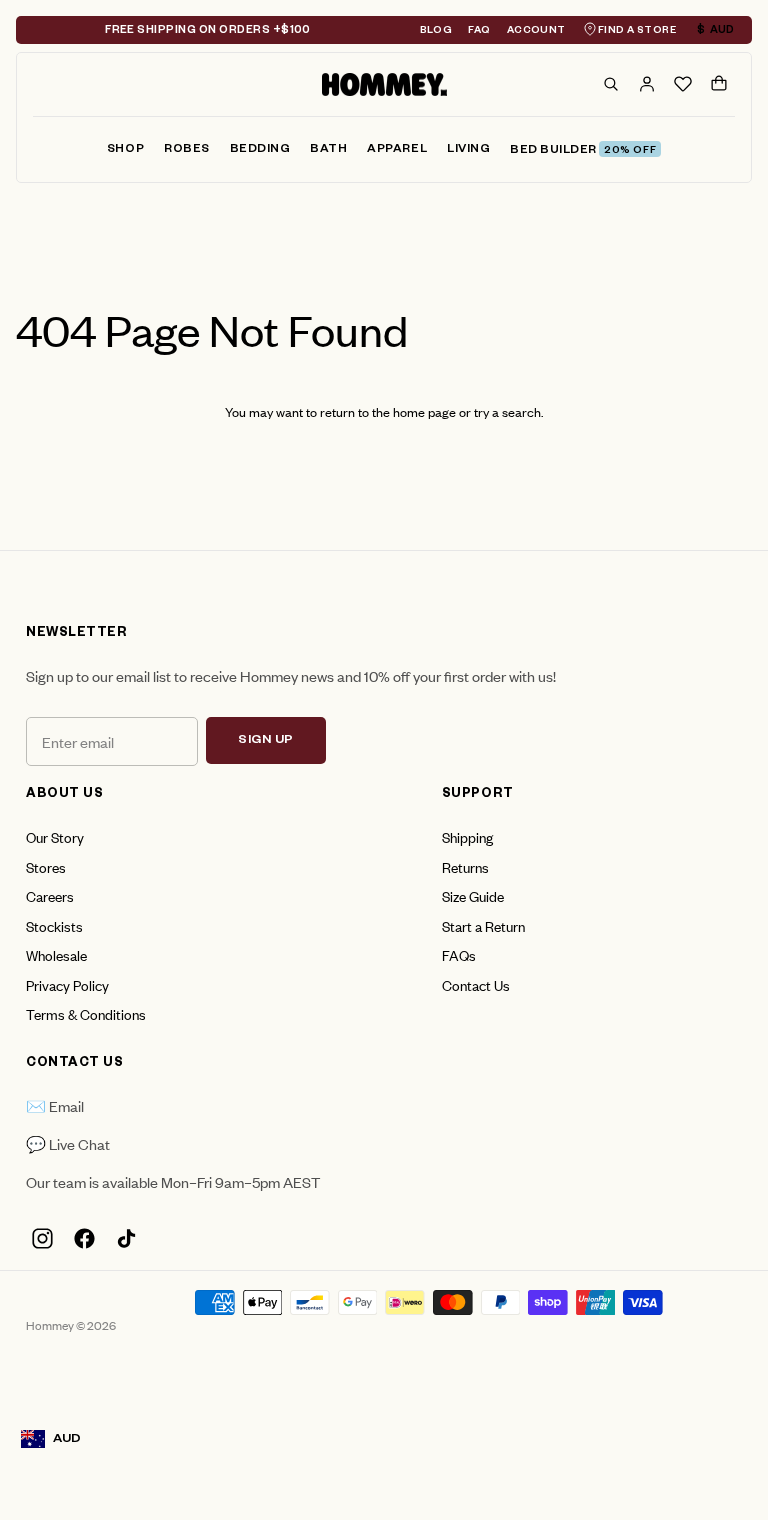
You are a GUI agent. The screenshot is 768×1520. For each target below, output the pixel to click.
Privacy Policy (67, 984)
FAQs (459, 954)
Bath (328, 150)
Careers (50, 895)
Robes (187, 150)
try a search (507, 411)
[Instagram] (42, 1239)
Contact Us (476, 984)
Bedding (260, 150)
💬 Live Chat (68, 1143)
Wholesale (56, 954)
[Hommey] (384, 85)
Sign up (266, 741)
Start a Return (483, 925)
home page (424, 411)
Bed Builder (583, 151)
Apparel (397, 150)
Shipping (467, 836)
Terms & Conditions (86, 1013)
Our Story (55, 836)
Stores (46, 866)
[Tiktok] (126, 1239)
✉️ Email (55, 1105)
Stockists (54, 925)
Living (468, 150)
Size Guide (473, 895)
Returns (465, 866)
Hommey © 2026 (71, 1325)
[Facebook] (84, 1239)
○ ○ ○ ○ ○ ○ ○
▸ Activity
Once the pictures are set aside, give the rest of the material again unchanged.

▸ Answer to the exercise
You are a GUI agent. The screenshot is 768×1520. For each target below, output the pixel to click.
Privacy Policy (67, 984)
FAQs (459, 954)
Bath (328, 150)
Careers (50, 895)
Robes (187, 150)
try a search (507, 411)
[Instagram] (42, 1239)
Contact Us (476, 984)
Bedding (260, 150)
💬 Live Chat (68, 1143)
Wholesale (56, 954)
[Hommey] (384, 85)
Sign up (266, 741)
Start a Return (483, 925)
home page (424, 411)
Bed Builder (583, 151)
Apparel (397, 150)
Shipping (467, 836)
Terms & Conditions (86, 1013)
Our Story (55, 836)
Stores (46, 866)
[Tiktok] (126, 1239)
✉️ Email (55, 1105)
Stockists (54, 925)
Living (468, 150)
Size Guide (473, 895)
Returns (465, 866)
Hommey © 2026 (71, 1325)
[Facebook] (84, 1239)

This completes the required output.